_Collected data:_

▼▼▼

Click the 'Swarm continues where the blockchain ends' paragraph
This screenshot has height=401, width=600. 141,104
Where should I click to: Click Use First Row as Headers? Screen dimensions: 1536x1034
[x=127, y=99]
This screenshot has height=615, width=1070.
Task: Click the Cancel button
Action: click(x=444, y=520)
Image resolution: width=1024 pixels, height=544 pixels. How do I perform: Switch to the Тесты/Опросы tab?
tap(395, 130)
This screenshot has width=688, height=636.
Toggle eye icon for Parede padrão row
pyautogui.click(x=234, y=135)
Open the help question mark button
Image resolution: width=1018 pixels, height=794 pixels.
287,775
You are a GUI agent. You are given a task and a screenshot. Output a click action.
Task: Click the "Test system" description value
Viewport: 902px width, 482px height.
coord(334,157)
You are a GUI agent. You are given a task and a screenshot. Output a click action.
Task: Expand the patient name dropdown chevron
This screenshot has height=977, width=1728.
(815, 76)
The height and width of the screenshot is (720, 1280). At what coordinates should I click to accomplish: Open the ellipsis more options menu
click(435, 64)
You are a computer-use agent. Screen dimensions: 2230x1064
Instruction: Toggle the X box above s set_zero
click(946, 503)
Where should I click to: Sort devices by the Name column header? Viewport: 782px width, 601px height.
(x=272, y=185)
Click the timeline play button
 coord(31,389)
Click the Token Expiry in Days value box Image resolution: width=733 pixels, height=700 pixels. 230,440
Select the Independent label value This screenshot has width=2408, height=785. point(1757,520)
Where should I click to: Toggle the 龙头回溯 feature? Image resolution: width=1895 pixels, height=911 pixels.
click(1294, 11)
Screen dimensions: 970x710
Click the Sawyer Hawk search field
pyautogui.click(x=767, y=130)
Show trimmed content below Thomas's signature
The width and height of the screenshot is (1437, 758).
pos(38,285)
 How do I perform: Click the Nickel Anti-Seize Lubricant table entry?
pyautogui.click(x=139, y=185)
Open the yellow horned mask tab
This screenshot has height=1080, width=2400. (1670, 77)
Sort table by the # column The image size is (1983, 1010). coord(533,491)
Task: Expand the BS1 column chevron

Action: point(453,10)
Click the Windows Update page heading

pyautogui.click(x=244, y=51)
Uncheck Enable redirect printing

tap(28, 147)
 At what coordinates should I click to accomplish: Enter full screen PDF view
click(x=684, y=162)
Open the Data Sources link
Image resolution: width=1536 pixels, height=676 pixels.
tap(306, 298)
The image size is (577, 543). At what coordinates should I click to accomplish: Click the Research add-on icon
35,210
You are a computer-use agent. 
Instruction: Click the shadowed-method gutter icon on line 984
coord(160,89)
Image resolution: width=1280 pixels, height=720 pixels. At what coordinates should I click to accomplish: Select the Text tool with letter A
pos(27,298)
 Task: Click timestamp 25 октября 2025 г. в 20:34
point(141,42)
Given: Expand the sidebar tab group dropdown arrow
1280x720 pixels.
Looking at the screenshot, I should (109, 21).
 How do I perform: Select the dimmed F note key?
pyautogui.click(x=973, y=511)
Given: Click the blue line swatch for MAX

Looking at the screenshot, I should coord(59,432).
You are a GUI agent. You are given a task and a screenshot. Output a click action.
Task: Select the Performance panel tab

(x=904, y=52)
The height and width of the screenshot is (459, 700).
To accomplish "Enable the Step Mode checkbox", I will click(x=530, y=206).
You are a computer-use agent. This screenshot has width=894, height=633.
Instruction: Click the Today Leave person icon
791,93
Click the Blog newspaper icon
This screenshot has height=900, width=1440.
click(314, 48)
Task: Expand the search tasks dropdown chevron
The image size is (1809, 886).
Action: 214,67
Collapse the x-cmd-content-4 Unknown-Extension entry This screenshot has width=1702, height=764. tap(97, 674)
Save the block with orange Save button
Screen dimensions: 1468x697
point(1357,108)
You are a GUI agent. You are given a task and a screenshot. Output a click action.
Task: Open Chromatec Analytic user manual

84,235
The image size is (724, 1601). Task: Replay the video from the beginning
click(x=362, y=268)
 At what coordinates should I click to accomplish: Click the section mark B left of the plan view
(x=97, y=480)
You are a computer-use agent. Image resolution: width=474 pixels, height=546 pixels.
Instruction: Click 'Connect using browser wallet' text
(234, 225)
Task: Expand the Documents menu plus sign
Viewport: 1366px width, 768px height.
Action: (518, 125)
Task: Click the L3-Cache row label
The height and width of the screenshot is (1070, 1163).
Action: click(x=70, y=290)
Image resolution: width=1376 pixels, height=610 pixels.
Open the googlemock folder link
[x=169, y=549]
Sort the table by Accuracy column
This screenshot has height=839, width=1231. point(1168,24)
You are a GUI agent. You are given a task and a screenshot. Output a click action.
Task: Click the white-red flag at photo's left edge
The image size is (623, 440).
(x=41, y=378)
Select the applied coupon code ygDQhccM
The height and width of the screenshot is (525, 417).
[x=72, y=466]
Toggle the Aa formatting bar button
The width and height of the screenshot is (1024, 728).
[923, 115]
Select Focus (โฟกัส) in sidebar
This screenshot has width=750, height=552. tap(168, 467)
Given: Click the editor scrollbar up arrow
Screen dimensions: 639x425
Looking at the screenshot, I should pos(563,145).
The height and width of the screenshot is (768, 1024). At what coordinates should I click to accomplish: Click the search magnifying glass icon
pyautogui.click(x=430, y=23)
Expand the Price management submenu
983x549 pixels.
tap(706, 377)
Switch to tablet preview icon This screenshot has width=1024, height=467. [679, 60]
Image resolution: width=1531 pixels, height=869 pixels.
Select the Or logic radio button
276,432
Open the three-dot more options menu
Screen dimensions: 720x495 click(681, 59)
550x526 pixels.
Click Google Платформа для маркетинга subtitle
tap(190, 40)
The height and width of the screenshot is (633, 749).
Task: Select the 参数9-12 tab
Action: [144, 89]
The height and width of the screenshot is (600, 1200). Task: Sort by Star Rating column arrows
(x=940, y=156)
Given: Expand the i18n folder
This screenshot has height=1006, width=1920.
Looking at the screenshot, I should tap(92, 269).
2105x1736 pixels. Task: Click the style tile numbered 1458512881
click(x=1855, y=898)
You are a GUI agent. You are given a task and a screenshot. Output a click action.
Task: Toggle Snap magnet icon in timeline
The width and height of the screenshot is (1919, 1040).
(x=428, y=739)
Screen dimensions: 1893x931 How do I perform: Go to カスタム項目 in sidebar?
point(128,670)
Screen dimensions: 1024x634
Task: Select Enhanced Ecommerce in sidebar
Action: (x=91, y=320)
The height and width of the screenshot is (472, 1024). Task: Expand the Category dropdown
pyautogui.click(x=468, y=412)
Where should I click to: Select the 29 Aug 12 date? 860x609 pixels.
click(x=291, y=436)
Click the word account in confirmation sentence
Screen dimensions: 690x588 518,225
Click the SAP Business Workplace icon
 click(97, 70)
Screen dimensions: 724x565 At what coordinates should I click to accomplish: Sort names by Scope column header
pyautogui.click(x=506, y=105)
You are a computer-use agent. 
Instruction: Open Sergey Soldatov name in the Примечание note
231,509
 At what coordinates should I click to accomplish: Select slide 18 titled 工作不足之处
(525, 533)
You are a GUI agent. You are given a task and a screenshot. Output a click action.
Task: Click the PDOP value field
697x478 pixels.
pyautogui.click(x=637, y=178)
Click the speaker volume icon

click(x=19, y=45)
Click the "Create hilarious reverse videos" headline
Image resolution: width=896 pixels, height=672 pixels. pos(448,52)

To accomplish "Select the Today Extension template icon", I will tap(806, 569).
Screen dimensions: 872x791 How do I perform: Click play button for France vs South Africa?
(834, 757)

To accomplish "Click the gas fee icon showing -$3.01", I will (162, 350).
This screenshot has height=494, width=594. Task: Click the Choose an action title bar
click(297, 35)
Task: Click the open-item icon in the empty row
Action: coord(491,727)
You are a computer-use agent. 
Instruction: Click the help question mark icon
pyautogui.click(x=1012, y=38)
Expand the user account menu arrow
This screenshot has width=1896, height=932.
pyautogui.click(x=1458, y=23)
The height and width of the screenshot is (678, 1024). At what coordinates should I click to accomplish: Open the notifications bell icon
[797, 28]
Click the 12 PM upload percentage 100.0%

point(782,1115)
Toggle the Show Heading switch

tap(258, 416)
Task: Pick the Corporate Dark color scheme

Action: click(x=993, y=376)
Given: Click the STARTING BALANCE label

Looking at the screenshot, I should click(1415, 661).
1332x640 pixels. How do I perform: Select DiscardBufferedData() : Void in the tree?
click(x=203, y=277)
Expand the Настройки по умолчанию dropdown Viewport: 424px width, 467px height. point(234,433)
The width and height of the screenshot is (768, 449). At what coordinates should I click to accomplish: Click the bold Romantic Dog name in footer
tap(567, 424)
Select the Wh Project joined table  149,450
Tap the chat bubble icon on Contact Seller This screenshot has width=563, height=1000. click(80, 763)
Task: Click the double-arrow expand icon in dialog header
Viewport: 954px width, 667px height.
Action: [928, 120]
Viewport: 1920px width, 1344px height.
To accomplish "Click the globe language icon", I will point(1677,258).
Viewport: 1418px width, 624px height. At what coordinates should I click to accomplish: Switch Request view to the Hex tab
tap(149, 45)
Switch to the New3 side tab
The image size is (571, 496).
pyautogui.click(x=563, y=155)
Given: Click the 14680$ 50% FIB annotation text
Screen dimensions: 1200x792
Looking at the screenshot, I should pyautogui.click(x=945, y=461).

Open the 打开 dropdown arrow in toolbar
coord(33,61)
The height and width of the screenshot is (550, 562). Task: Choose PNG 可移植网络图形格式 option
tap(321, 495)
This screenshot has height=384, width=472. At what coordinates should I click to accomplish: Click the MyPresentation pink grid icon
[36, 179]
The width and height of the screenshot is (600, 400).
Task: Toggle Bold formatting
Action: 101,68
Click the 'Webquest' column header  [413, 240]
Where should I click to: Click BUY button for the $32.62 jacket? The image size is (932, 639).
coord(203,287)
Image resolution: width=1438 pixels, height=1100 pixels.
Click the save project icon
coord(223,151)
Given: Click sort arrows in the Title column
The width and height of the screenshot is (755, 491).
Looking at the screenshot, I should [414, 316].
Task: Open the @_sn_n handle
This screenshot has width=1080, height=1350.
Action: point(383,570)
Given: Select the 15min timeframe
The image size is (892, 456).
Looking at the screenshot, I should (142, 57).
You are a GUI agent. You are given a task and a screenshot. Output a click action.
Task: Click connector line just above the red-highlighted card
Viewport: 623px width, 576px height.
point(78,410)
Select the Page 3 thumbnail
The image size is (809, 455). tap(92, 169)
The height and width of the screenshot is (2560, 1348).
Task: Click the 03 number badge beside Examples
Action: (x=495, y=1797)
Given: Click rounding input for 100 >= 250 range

▲▲▲

_PROBLEM TO SOLVE:_
Every line of the data above that includes "content" should be listed.

_EXPECTED OUTPUT:_
Show trimmed content below Thomas's signature
Collapse the x-cmd-content-4 Unknown-Extension entry This screenshot has width=1702, height=764. tap(97, 674)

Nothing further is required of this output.